2 West Pender Street

This sliver of a building has just been given a 21st century ‘makeover’ with the addition of a light show to an otherwise modest insurance office. The justification for the show is that, according to the Guiness Book of Records, this is the shallowest commercial building in the world; (not the narrowest). It was built in 1913, designed by Bryan and Gillam for the Sam Kee Company and cost just $8,000 to erect. (Behind it is a tenement building developed by another Chinatown merchant, Wing Sang).

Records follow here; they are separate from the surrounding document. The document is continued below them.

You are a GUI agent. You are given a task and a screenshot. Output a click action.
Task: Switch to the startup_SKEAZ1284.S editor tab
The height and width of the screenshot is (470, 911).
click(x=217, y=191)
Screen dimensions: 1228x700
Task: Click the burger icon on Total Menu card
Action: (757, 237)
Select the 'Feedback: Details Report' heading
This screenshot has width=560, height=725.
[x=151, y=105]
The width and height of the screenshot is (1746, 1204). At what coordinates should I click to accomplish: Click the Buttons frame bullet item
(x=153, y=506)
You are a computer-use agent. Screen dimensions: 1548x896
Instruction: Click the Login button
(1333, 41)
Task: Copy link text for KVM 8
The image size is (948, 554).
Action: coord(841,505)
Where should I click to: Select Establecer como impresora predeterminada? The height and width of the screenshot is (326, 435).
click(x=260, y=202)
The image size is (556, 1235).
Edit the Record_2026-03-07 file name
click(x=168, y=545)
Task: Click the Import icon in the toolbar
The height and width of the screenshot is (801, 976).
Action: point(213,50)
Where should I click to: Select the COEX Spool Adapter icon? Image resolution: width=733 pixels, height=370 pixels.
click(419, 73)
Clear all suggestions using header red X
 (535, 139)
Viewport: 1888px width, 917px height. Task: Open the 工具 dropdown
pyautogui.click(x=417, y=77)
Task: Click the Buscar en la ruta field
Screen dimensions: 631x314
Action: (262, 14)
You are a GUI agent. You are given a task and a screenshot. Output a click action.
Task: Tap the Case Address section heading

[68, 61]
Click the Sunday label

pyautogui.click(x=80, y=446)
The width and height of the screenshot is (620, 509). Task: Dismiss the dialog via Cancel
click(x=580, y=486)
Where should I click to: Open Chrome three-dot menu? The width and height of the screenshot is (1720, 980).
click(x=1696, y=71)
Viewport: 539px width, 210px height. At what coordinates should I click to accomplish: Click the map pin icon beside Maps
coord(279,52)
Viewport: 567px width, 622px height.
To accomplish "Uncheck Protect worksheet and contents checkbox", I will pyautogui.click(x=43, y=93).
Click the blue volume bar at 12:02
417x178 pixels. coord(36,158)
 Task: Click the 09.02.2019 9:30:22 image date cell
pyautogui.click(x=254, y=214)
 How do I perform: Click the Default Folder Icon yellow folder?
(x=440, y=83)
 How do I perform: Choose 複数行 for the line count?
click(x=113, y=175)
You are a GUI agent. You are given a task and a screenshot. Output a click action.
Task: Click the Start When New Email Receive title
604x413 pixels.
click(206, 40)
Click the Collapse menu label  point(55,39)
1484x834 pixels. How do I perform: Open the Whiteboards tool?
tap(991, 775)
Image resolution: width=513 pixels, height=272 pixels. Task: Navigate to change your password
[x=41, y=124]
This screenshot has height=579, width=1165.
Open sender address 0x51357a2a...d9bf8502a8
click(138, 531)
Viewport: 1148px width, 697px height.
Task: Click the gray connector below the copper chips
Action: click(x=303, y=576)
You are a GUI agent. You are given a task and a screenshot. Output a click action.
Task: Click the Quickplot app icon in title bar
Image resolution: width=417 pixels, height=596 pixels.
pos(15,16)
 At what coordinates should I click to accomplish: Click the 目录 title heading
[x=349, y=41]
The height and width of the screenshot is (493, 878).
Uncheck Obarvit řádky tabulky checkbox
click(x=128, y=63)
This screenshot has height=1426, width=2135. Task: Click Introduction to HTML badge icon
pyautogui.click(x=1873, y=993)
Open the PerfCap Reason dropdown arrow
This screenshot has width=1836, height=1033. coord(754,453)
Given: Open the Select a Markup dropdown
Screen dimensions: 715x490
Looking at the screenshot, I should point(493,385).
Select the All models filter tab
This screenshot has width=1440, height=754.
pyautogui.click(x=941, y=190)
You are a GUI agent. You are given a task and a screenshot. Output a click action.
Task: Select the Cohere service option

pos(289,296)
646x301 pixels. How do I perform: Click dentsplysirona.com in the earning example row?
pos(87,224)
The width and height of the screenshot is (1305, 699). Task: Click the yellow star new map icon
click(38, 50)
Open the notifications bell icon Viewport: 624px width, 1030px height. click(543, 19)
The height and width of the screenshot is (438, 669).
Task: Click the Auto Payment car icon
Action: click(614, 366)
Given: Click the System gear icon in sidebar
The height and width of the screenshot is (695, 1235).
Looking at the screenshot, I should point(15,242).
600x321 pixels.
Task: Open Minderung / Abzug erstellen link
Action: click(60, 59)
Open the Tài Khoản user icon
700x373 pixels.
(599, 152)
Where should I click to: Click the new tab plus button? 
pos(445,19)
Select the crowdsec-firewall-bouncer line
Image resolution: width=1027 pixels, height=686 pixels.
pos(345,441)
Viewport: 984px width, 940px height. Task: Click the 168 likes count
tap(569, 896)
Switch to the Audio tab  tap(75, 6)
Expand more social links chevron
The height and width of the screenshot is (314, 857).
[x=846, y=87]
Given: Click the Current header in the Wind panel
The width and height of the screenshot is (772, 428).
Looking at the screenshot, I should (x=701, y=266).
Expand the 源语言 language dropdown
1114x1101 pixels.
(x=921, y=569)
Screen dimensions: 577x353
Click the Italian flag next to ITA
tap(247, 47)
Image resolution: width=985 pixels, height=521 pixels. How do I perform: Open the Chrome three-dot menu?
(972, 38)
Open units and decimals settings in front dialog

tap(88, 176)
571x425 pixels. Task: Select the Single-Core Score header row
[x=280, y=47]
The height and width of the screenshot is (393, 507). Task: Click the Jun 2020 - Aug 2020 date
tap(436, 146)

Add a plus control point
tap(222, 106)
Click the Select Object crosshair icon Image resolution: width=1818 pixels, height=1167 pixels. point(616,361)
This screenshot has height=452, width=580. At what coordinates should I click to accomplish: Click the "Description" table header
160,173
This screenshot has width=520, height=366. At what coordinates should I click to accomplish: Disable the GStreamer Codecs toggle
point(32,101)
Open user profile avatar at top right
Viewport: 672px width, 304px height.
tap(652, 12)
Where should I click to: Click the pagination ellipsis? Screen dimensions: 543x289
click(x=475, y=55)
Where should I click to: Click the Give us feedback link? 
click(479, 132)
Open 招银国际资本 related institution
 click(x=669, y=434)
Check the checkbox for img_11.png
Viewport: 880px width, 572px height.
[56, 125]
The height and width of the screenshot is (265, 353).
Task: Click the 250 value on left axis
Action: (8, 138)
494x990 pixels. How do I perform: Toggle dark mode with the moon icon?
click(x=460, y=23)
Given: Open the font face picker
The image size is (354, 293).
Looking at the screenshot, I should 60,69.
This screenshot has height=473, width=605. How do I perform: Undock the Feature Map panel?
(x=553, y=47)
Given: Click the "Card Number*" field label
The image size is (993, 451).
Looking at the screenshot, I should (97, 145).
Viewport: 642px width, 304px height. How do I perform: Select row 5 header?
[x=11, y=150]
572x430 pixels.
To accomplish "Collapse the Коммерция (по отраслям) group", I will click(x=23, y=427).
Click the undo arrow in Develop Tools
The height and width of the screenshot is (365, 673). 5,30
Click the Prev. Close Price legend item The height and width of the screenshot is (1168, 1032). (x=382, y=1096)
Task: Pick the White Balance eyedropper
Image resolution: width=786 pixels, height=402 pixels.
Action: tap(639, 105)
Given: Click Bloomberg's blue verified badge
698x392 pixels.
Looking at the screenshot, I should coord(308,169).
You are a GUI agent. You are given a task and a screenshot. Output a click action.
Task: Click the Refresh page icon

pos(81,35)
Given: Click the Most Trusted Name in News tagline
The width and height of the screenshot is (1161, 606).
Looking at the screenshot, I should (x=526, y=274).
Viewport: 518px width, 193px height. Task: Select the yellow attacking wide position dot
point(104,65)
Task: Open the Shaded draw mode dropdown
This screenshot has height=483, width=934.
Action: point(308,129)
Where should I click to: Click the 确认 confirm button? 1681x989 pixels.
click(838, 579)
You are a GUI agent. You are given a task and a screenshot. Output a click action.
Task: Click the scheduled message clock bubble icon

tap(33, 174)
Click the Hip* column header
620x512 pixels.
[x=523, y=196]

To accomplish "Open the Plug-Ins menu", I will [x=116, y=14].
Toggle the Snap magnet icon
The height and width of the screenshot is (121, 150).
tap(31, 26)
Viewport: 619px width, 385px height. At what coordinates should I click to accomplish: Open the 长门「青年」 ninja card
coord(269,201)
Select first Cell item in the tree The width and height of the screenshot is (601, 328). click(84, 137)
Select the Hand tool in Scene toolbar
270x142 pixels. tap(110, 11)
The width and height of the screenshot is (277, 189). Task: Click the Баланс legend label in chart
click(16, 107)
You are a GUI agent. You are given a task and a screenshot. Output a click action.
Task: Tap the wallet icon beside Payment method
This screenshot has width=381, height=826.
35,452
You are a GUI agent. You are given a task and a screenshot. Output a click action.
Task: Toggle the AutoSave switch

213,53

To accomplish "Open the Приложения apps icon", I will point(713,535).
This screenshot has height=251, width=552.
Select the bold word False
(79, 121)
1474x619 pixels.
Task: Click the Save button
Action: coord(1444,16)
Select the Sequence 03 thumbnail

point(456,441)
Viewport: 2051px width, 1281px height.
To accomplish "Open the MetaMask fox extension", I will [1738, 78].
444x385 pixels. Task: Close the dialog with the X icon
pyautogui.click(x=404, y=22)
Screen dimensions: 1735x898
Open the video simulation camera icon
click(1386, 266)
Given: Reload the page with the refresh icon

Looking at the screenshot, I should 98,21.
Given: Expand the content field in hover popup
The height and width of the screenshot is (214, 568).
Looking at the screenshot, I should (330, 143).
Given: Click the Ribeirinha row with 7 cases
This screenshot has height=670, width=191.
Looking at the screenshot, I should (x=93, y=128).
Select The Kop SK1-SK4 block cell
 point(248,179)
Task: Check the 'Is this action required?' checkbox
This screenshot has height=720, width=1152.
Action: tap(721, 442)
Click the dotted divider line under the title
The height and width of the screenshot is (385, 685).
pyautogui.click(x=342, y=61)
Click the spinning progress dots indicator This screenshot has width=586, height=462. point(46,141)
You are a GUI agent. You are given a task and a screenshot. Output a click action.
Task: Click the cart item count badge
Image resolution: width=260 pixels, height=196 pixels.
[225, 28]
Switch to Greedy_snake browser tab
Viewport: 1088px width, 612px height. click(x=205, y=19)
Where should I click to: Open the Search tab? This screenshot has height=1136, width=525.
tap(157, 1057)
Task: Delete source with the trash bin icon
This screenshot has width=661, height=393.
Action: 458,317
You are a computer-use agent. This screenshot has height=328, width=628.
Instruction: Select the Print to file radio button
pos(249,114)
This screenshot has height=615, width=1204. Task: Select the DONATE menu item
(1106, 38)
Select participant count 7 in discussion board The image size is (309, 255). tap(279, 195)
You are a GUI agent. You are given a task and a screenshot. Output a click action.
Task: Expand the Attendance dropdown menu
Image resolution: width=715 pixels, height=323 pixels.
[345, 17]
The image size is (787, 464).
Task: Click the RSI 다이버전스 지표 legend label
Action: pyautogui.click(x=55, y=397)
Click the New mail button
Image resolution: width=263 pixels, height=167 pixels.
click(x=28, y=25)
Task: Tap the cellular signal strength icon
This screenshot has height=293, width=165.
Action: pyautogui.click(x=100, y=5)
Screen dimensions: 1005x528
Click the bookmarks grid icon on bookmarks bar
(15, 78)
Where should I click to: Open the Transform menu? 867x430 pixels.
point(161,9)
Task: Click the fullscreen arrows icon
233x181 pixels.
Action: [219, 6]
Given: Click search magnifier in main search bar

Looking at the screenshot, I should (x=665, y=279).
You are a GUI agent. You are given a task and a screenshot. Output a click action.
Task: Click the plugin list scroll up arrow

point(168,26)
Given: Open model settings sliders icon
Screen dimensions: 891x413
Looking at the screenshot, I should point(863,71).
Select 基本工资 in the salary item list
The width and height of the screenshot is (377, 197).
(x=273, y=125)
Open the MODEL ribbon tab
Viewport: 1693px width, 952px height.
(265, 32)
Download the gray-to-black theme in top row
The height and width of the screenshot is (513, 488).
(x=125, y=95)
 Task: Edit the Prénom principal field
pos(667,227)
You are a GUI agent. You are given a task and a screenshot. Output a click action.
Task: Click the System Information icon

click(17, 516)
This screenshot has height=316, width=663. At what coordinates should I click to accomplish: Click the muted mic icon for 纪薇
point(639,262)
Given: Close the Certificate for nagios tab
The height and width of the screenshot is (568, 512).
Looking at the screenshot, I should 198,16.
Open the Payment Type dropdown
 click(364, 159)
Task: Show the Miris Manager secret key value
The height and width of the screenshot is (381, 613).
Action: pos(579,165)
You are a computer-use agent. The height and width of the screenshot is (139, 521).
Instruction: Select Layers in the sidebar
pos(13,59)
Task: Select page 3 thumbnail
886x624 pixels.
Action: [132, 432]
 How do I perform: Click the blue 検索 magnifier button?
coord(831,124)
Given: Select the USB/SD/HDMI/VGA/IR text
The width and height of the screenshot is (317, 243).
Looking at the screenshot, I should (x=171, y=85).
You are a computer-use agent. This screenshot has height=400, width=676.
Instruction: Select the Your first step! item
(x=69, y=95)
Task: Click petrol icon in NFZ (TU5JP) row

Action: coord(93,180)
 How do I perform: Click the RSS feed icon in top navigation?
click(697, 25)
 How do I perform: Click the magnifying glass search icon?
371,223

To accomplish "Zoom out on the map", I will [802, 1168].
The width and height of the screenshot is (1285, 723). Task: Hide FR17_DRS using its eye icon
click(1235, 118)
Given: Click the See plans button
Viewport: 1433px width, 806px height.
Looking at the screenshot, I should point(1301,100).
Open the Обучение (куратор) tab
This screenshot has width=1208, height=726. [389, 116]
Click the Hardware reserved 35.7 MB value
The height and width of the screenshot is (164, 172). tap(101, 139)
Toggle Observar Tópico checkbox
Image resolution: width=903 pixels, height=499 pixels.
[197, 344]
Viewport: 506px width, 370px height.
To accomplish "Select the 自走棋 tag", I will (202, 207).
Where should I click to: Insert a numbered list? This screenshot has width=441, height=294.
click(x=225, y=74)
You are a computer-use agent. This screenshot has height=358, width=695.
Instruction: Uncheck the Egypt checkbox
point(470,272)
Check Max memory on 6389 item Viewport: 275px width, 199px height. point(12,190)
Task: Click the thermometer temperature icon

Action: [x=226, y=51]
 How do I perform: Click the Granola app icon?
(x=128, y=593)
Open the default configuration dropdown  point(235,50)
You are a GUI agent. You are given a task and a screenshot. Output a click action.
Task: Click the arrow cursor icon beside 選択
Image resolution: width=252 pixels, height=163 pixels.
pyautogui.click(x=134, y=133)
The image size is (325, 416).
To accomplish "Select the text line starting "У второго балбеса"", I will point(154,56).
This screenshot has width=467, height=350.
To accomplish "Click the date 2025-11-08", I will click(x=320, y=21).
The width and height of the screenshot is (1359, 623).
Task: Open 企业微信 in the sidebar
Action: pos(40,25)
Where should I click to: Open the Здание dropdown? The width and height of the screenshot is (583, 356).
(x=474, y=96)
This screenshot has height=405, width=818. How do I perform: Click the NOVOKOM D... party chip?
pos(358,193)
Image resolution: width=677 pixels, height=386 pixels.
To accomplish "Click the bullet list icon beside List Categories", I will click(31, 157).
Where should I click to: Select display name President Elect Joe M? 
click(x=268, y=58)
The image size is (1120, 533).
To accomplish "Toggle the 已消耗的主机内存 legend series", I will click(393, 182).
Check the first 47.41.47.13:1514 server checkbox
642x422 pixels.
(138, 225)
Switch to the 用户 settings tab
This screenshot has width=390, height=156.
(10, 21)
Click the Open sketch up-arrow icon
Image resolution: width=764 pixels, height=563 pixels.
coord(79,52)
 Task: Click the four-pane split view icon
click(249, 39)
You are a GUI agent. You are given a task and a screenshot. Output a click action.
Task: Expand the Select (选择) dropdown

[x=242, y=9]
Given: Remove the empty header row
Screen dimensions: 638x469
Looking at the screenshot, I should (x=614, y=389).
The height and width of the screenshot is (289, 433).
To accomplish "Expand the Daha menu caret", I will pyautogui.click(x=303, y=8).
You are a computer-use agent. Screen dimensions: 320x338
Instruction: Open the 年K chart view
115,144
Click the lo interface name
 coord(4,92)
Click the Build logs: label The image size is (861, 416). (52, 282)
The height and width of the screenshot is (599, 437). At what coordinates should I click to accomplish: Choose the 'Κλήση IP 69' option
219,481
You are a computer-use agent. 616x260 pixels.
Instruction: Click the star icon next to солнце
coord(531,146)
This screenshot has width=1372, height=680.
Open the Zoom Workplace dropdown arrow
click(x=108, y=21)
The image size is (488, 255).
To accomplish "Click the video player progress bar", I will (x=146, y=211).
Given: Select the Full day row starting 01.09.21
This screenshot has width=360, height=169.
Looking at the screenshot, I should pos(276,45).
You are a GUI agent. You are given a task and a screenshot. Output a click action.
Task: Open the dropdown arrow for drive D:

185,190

It’s a good example of the hassles faced by the Chinese merchant community in the early days of the 20th Century – and their resilience. Sam Kee was an invented name for a company run by Chang Toy. He had built a 2-storey brick building here around 1901, one of several significant hotels and commercial buildings he developed. When the City of Vancouver moved to expropriate the site to widen Pender Street, Sam Kee instructed their lawyer to negotiate for $70,000 compensation in order that they achieved the $62,000 they estimated that the site was worth.

Our 1920s Vancouver Public Library image (above) shows that not content with getting the money, Chang Toy then got his architects to devise a steel framed structure that would maximize the development potential of his site, which was on average only six feet deep, and slightly less at one end. He added a barber’s shop (in 1920 it was run by Foo Key), and public baths in the basement, lit with glazed blocks set into the sidewalk. The main store was occupied by Sam Shing Lin Kee & Co, a shoestore.

In 1936, when the image above was shot, this may not have been an all Chinese tenanted building. While Chin Kee had a shoe repair business here and Y Kee was offering to repair or clean and press laundry, hotdogs and hamburgers only cost a nickel in the centre booth. Hires is a brand of root beer – still manufactured today and the second oldest soft drink brand in North America, dating back to 1875.  The corner unit, not visible in the picture, was the home of the Wong’s ‘Modernize Tailors’ store.

By 1961 when Walter Frost photographed the building (left) there was a tailor, Mr. E Rogers, and Wong’s jewelers and camera store (where they also cut keys) in the other half of the building.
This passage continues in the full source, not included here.